We can now look at the results of our optimization.

fda_object <- fda(X, y)
plot(fda_object)

Naive Bayes

Mathematics

\[ \widehat{y} = {\arg \max}_{k\in\left\{1, \ldots, K\right\}} p(C_k) \prod_{i=1}^N p(x_i \mid C_k) \] Let’s assume each class is Gaussian distributed.

Naive Bayes Class

naive_bayes <- function(X, y){
  # For every class, find mean and variance (one class per row)
  means <- calc_func_per_class(X, y, mean)
  vars  <- calc_func_per_class(X, y, function(x) sd(x)^2)
  # Create a gaussian for each class
  nb <- list(means=means, vars=vars, X=X, y=y)
  class(nb) <- "naive_bayes"
  return(nb)
}

Predict Method

predict.naive_bayes <- function(x, xtest){
  # for every test point (row of xtest), want to calculate the density value for
  # every class, and pick the highest one. 
  # Instantiate matrix of correct dimensions.
  table <- matrix(0, nrow=nrow(xtest), ncol=nrow(x$means))
  # calculate priors from data
  priors <- log(apply(make_flags(x$y), 2, function(f) length(x$y[f, ]) / length(x$y)))
  # need two for loops unfortunately
  for (r_ix in 1:nrow(xtest)){
    for (c_ix in 1:nrow(x$means)){
      # independence gives 
      table[r_ix, c_ix] <- gaussian_density(
        x=matrix(as.double(xtest[r_ix, ])), 
        mu=matrix(x$means[c_ix, ]), 
        sigma=diag(x$vars[c_ix, ]), log=TRUE)
    }
  }
  table <- table + priors
  classes <- apply(table, 1, which.max)
  return(classes - 1)
}

Plot Method for Naive Bayes

This will plot the two classes and will predict points on a grid, to show the decision boundary.

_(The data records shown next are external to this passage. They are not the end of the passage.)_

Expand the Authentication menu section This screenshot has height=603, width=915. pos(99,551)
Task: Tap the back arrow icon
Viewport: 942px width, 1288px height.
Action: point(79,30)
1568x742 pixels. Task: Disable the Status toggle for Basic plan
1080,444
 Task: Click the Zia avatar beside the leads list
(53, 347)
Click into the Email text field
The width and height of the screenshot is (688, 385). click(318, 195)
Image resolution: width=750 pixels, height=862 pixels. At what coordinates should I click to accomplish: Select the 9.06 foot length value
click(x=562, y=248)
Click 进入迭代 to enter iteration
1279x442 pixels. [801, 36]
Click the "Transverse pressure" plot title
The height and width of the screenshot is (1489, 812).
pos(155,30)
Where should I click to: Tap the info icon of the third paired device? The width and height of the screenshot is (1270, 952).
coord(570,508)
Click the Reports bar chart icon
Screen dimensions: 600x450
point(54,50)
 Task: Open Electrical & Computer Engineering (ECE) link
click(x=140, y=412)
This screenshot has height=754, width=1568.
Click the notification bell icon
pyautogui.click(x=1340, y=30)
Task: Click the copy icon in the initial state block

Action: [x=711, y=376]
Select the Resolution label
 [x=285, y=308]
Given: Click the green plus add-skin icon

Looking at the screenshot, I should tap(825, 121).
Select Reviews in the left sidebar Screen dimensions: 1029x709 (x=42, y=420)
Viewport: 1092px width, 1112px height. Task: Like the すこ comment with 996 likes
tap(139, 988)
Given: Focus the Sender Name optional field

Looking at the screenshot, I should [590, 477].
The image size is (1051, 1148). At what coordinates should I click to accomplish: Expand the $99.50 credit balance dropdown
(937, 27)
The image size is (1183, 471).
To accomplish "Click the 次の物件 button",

plot.naive_bayes <- function(x, y=NULL, ngrid=75, ...){
  if (ncol(x$X) > 2) {
    print("Naive Bayes plotting for more than 2 dimensions, not implemented.")
  } else {
    # Generate a grid of points on X
    coord_range <- apply(x$X, 2, range)
    grid <- expand.grid(
      X1=seq(from=coord_range[1, 1], to=coord_range[2, 1], length=ngrid),
      X2=seq(from=coord_range[1, 2], to=coord_range[2, 2], length=ngrid)
      )
    # Use naive bayes to predict at each point of the grid
    cl <- predict(x, grid)
    dfgrid <- data.frame(grid, y=cl)
    # plot those points
    ggplot() + 
      geom_point(data=dfgrid, aes(x=X1, y=X2, color=as_factor(y)), alpha=0.2, size=0.5) + 
      geom_point(data=data.frame(x$X, y=x$y), aes(x=X1, y=X2, color=as_factor(y))) + 
      labs(color="Class", title="Naive Bayes Decision Boundary") + 
      theme(plot.title=element_text(hjust=0.5, size=20))
  }
}
plot(naive_bayes(X, y))

Logistic Regression

Mathematical Setting

Let \(Y_i\mid \boldsymbol{\mathbf{x}}_i \sim \text{Bernoulli}(p_i)\) with \(p_i = \sigma(\boldsymbol{\mathbf{x}}_i^\top \boldsymbol{\mathbf{\beta}})\) where \(\sigma(\cdot)\) is the sigmoid function. The joint log-likelihood is given by \[ \ln p(\boldsymbol{\mathbf{y}}\mid \boldsymbol{\mathbf{\beta}}) = \sum_{i=1}^n y_i \ln(p_i) + (1 - y_i)\ln(1 - p_i) \]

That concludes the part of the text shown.